== Information provided ==

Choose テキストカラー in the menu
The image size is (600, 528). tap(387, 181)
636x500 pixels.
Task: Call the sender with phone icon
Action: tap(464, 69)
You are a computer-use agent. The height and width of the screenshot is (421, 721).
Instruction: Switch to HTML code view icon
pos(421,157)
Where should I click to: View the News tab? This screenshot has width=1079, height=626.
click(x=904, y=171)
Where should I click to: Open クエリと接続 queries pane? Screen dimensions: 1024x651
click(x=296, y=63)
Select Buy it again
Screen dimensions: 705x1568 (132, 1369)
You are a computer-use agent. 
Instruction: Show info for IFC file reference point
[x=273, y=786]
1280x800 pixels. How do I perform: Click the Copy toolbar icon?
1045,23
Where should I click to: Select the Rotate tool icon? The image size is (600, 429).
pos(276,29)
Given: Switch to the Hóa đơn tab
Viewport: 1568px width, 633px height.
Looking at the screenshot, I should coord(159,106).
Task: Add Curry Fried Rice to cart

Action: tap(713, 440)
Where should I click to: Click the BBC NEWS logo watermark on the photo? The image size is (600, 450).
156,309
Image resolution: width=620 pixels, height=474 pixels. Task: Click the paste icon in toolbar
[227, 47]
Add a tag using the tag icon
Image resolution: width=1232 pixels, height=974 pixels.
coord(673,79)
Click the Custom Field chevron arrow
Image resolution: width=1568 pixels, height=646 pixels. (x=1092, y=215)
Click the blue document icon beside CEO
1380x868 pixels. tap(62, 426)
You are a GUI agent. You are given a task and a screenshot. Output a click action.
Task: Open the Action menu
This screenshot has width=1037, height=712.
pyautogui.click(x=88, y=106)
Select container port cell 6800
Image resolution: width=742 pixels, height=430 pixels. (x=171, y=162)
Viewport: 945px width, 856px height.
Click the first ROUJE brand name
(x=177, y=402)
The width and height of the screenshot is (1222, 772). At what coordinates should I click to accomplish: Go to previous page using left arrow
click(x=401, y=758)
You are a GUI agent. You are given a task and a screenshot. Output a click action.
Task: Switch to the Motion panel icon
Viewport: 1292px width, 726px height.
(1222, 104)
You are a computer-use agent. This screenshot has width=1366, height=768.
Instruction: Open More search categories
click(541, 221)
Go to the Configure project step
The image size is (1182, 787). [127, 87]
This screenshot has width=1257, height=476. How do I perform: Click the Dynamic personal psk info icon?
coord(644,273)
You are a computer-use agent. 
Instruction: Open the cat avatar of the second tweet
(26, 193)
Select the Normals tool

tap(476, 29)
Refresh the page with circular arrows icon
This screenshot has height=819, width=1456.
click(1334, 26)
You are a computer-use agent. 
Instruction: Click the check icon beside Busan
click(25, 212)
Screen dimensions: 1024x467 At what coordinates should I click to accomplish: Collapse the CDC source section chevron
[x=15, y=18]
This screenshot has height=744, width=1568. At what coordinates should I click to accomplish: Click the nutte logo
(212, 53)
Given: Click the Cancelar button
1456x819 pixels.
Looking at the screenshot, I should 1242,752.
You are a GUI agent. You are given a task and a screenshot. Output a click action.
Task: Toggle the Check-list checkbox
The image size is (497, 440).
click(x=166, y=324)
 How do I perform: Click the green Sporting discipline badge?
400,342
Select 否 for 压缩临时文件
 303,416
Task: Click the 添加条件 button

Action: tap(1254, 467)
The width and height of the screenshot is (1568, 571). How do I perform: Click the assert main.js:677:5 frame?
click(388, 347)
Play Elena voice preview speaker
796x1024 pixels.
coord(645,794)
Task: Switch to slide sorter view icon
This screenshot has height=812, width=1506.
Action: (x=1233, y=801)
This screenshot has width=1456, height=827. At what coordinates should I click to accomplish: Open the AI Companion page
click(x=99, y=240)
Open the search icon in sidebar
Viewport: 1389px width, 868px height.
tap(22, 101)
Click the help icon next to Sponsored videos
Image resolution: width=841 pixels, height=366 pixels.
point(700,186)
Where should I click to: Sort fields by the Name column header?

===

## Task to carry out
Exact transcription of the listing is needed, with no line left out.

## Solution below
Choose テキストカラー in the menu
The image size is (600, 528). tap(387, 181)
636x500 pixels.
Task: Call the sender with phone icon
Action: tap(464, 69)
You are a computer-use agent. The height and width of the screenshot is (421, 721).
Instruction: Switch to HTML code view icon
pos(421,157)
Where should I click to: View the News tab? This screenshot has width=1079, height=626.
click(x=904, y=171)
Where should I click to: Open クエリと接続 queries pane? Screen dimensions: 1024x651
click(x=296, y=63)
Select Buy it again
Screen dimensions: 705x1568 (132, 1369)
You are a computer-use agent. 
Instruction: Show info for IFC file reference point
[x=273, y=786]
1280x800 pixels. How do I perform: Click the Copy toolbar icon?
1045,23
Where should I click to: Select the Rotate tool icon? The image size is (600, 429).
pos(276,29)
Given: Switch to the Hóa đơn tab
Viewport: 1568px width, 633px height.
Looking at the screenshot, I should coord(159,106).
Task: Add Curry Fried Rice to cart

Action: tap(713, 440)
Where should I click to: Click the BBC NEWS logo watermark on the photo? The image size is (600, 450).
156,309
Image resolution: width=620 pixels, height=474 pixels. Task: Click the paste icon in toolbar
[227, 47]
Add a tag using the tag icon
Image resolution: width=1232 pixels, height=974 pixels.
coord(673,79)
Click the Custom Field chevron arrow
Image resolution: width=1568 pixels, height=646 pixels. (x=1092, y=215)
Click the blue document icon beside CEO
1380x868 pixels. tap(62, 426)
You are a GUI agent. You are given a task and a screenshot. Output a click action.
Task: Open the Action menu
This screenshot has width=1037, height=712.
pyautogui.click(x=88, y=106)
Select container port cell 6800
Image resolution: width=742 pixels, height=430 pixels. (x=171, y=162)
Viewport: 945px width, 856px height.
Click the first ROUJE brand name
(x=177, y=402)
The width and height of the screenshot is (1222, 772). At what coordinates should I click to accomplish: Go to previous page using left arrow
click(x=401, y=758)
You are a GUI agent. You are given a task and a screenshot. Output a click action.
Task: Switch to the Motion panel icon
Viewport: 1292px width, 726px height.
(1222, 104)
You are a computer-use agent. This screenshot has width=1366, height=768.
Instruction: Open More search categories
click(541, 221)
Go to the Configure project step
The image size is (1182, 787). [127, 87]
This screenshot has width=1257, height=476. How do I perform: Click the Dynamic personal psk info icon?
coord(644,273)
You are a computer-use agent. 
Instruction: Open the cat avatar of the second tweet
(26, 193)
Select the Normals tool

tap(476, 29)
Refresh the page with circular arrows icon
This screenshot has height=819, width=1456.
click(1334, 26)
You are a computer-use agent. 
Instruction: Click the check icon beside Busan
click(25, 212)
Screen dimensions: 1024x467 At what coordinates should I click to accomplish: Collapse the CDC source section chevron
[x=15, y=18]
This screenshot has height=744, width=1568. At what coordinates should I click to accomplish: Click the nutte logo
(212, 53)
Given: Click the Cancelar button
1456x819 pixels.
Looking at the screenshot, I should 1242,752.
You are a GUI agent. You are given a task and a screenshot. Output a click action.
Task: Toggle the Check-list checkbox
The image size is (497, 440).
click(x=166, y=324)
 How do I perform: Click the green Sporting discipline badge?
400,342
Select 否 for 压缩临时文件
 303,416
Task: Click the 添加条件 button

Action: tap(1254, 467)
The width and height of the screenshot is (1568, 571). How do I perform: Click the assert main.js:677:5 frame?
click(388, 347)
Play Elena voice preview speaker
796x1024 pixels.
coord(645,794)
Task: Switch to slide sorter view icon
This screenshot has height=812, width=1506.
Action: (x=1233, y=801)
This screenshot has width=1456, height=827. At what coordinates should I click to accomplish: Open the AI Companion page
click(x=99, y=240)
Open the search icon in sidebar
Viewport: 1389px width, 868px height.
tap(22, 101)
Click the help icon next to Sponsored videos
Image resolution: width=841 pixels, height=366 pixels.
point(700,186)
Where should I click to: Sort fields by the Name column header?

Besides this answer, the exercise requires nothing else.